No
puede negarse que los relatos que nos hablan del drama en el que viven (y a
veces mueren) las personas que son víctimas de los prejuicios de quienes tienen
alrededor están entre los que más nos conmueven y nos indignan. Nos resulta bastante sencillo sentir
solidaridad con los personajes que son víctimas de las ideas preconcebidas de
los otros y nos ponemos de su parte como lo haríamos con cualquiera que fuera
víctima de algo indeseable. Hay tantos ejemplos que resulta difícil escoger
pero, por preferencias personales, siempre recuerdo dos películas que, en mi
opinión, muestran como pocas los injustos efectos de los prejuicios y la
intolerancia. En “Matar a un ruiseñor”,
de Robert Mulligan, asistimos al horror del prejuicio racial institucionalizado
y convertido en verdadera seña de identidad para una comunidad humana envilecida
por el odio al diferente, para el no acepta otro destino natural que el de la
esclavitud.
La
acción de “Philadelphia”, de Jonathan Demme se sitúa cincuenta años más tarde y
nos coloca ante otro tipo de prejuicios, que esta vez nos resultan mucho más
próximos. Tanto, que todavía forman parte de nuestro entorno.

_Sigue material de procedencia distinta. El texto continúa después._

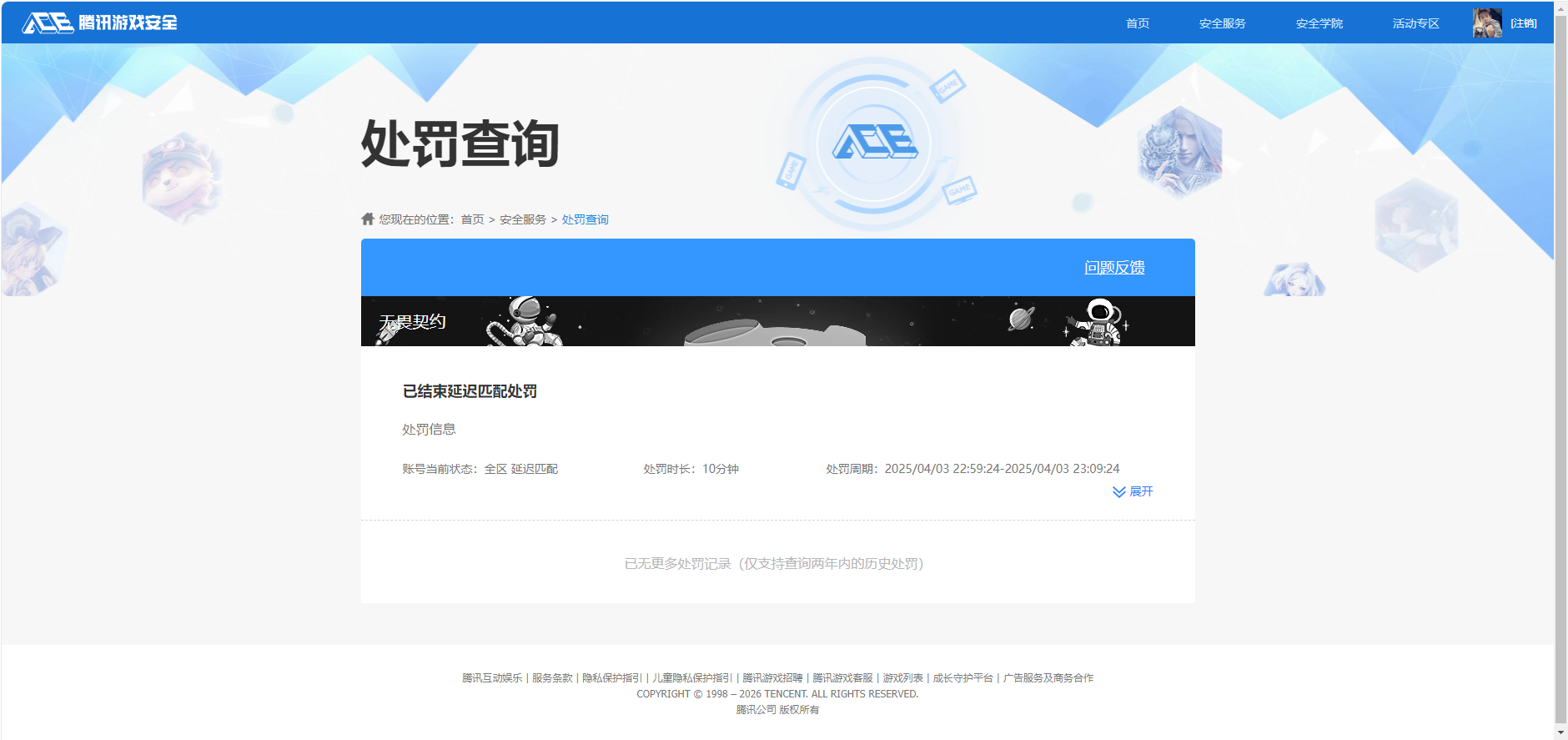The width and height of the screenshot is (1568, 740).
Task: Click the large circular ACE emblem
Action: pos(874,143)
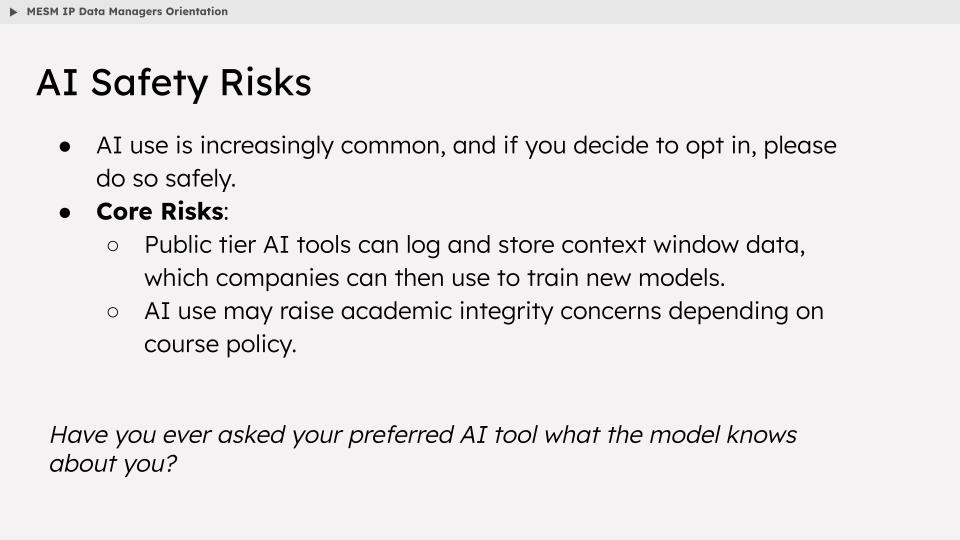Click the italic question 'Have you ever asked'

coord(423,435)
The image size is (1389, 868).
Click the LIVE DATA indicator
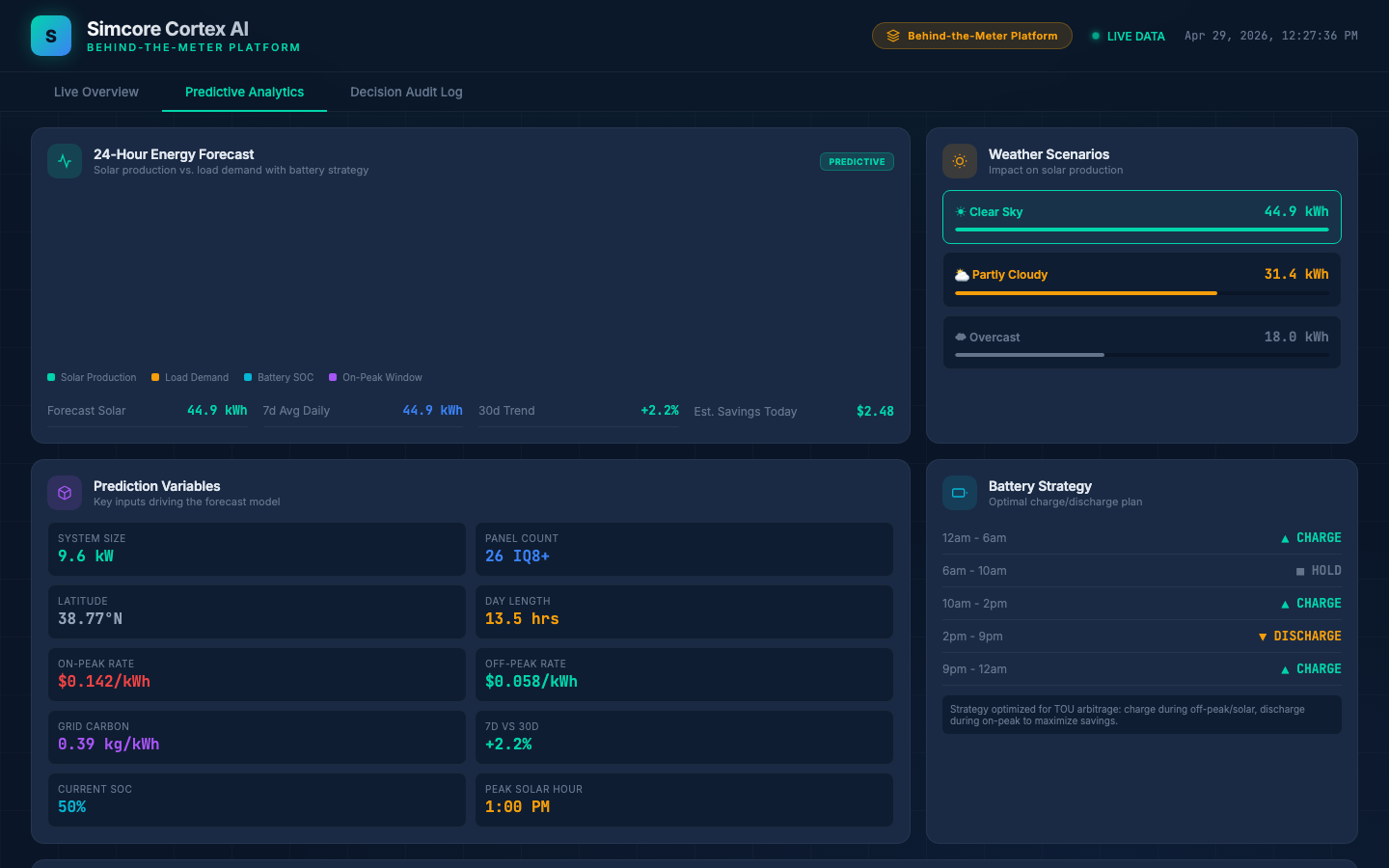coord(1128,36)
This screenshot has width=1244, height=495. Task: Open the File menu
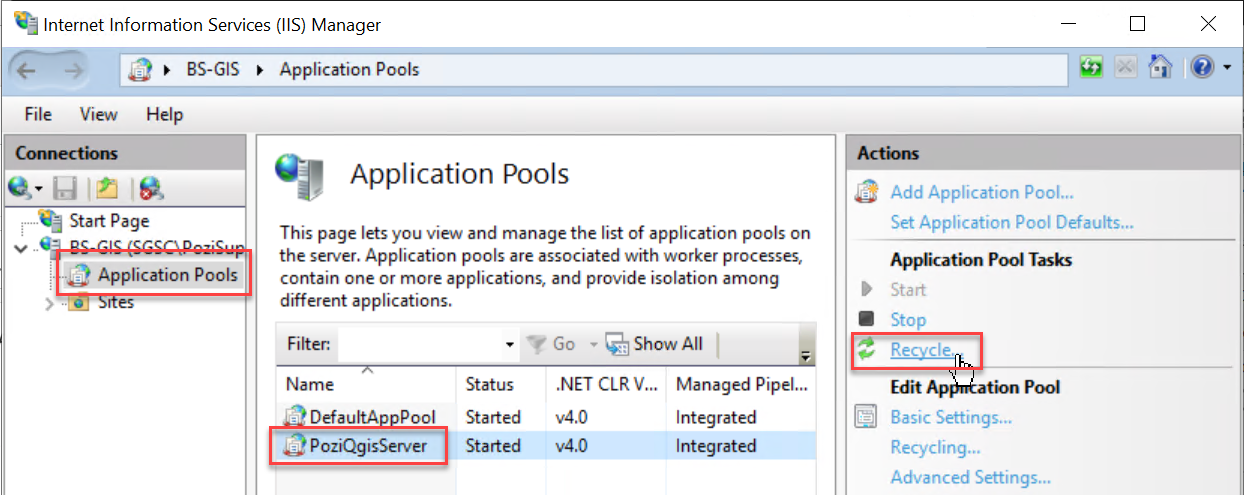(38, 115)
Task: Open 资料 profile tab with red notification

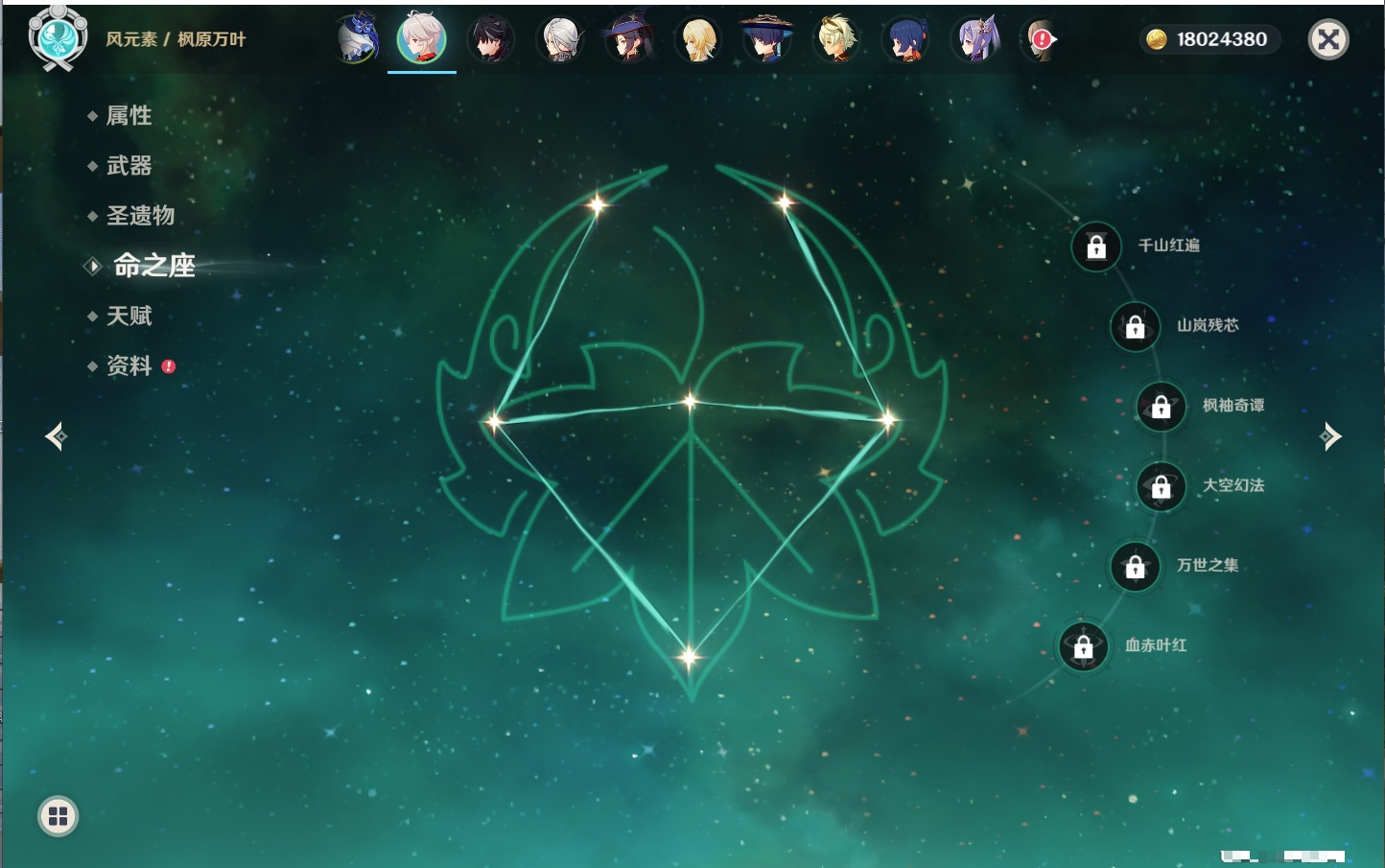Action: 129,365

Es cierto que, en este caso, no hay una
comunidad dispuesta a ahorcar al diferente (el homosexual) pero sí a condenarle
a la marginalidad y al desamparo, porque suma a su condición sexual la del
enfermo, y no de una enfermedad cualquiera. Comprobamos nuevamente que, para
convertir a un inocente en la víctima del prejuicio, no es necesaria ni siquiera
la maldad: basta con que el miedo se sume a la ignorancia.